Our Brother's Keepers
Dedicated to the Memory of Charles Fodor (1936 - June 9,2018)
זיכרונו לברכה
BY AMY JOSEFA ARIEL
CHUKAT NUMBERS 19:1 – 22:1
23 JUNE 2018 / 10 TAMUZ 5778
Parsha Summary
God instructs Moses and Aaron regarding the red heifer; Miriam dies; Moses hits a rock to bring forth water rather than speaking to it; Aaron dies.
I am an only child.
More or less.
My father has seven children. I have three half-siblings, three step, and I never lived with any of them.
My mom has one child: me.
I learned last week that Karen people refer to one another by relationship, not name: cousin, uncle, sister, brother. What’s more, Karen people refer to everyone this way. A same-age woman I would call “sister”, an older man I would call “uncle”. There are no strangers; everyone is family.
I only know about what it means to be a sibling as a witness, but I have relationships and an imagination. With the perspective of an only child, I see.
One of the reasons keeping siblings together matters when family systems are disrupted is the unique relationships siblings can share. They are often the longest-lasting relationships a person will ever have. Siblings are there from the beginning, they are often there when parents die, and even after children are grown.
Often, but not always.
As my dear friend Fred Haeusler wrote recently,
The last time my father saw his youngest brother, Manfred, the Nazis removed him from his family and sent [him] to a line of young children. The last time he saw his other brother was when he immediately joined Manfred, so he wouldn’t be alone. My father never saw either of them again. This is what happens when a government separates children from parents.
In our country, today, right now, children are being separated from parents with no plan for reunification. Siblings are being separated from one another, and siblings who are together are being denied the right to comfort each other. No hugs. It’s policy.

^^^^^^^^^^^^^^^^

## Task directions
List every event given in the parsha summary of the commentary. The records that follow are not required for the task on this commentary.

## Extracted information

^^^^^^^^^^^^^^^^

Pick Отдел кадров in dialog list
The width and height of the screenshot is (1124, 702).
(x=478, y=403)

^^^^^^^^^^^^^^^^

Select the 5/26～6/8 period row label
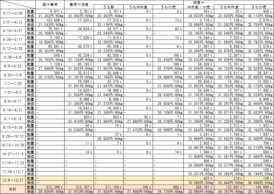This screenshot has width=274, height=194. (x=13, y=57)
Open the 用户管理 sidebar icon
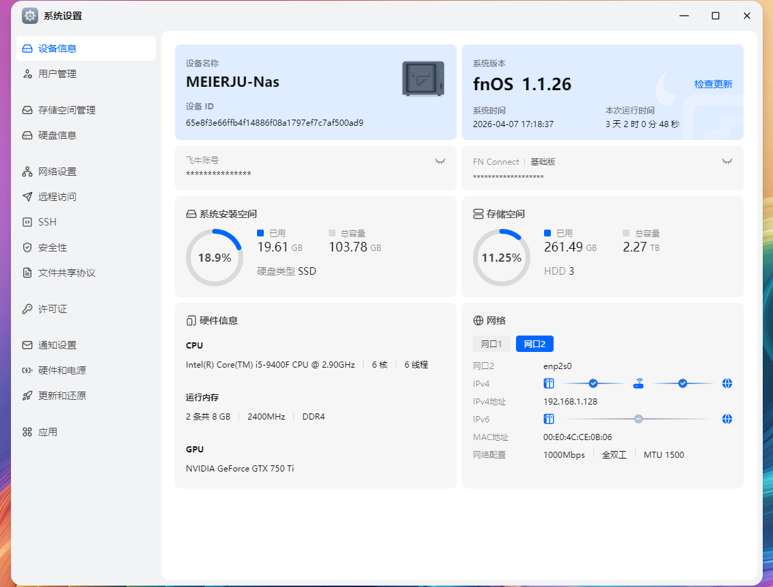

^^^^^^^^^^^^^^^^

## Solution to this problem
- God instructs Moses and Aaron regarding the red heifer
- Miriam dies
- Moses hits a rock to bring forth water rather than speaking to it
- Aaron dies